13. Nguyen Quoc Nguyen. Allen gegenwärtig ist seine Niederlage gegen Haeng-Jik im Finale in Porto 2017. Er war Dritter in Ho Chi Minh, Dritter in Guri 2014 und ist ganz schnell einer der bemerkenswertesten und unterhaltsamsten Spieler auf der Tour geworden. Sein Minenspiel und seine Körpersprache unterscheiden sich so sehr von den Pokergesichtern der europäischen Spieler, an die wir uns gewöhnt haben, dass er in jeder Beziehung frischen Wind in die Szene bringt. Sollen seine Kaspereien am Tisch seine Gegner aus dem Spiel bringen? Absolut nicht. Ich garantiere gerne für ihn, er ist hundertprozentig in Ordnung. 

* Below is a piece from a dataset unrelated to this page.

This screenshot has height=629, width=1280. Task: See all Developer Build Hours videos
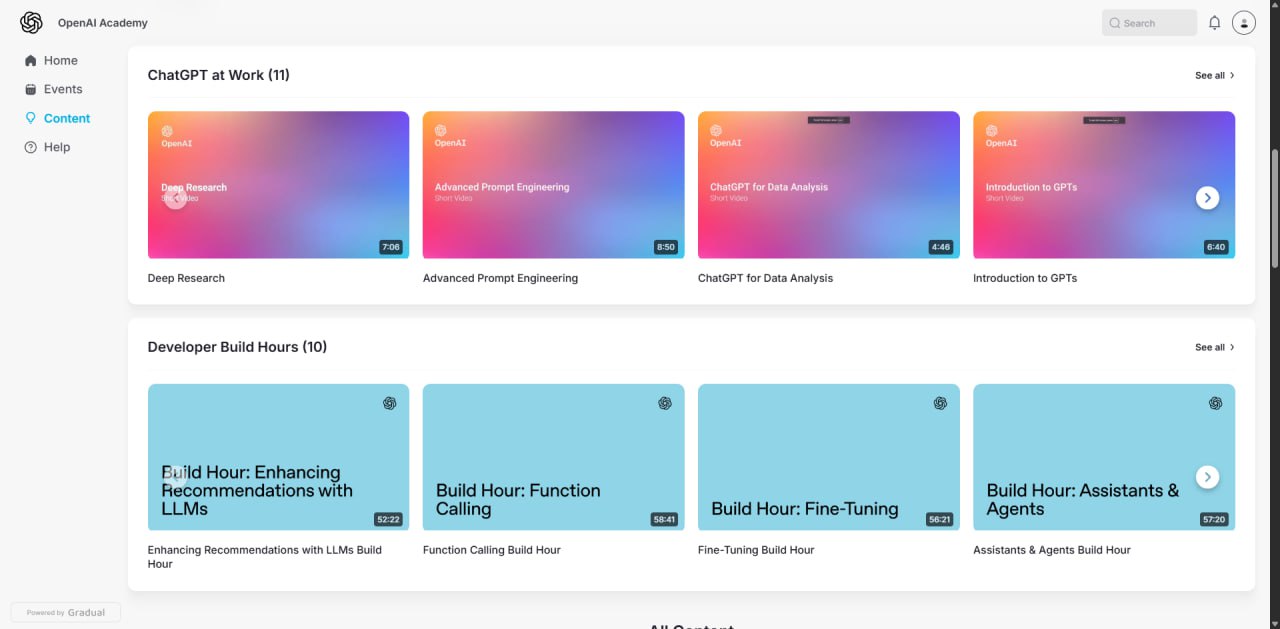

So, das sind acht vietnamesische Spieler, die einiges anrichten können. Es gibt mit Sicherheit 20 weitere, die über 1,2 spielen, und keiner weiß, wie stark sie in fünf Jahren sein werden. Man muss sich nur mal anschauen, was sie für Lösungen für schwierige Bälle finden. Ihr Spiel – wenn sie erstmal fünf Jahre auf der internationalen Bühne hinter sich haben - ist durchgehend effektiver und wesentlich cleverer als mein Spiel nach 30 Saisons. 

Darüber gibt´s nichts zu jammern, im Gegenteil: gute Nachrichten und Aussichten für unseren Sport.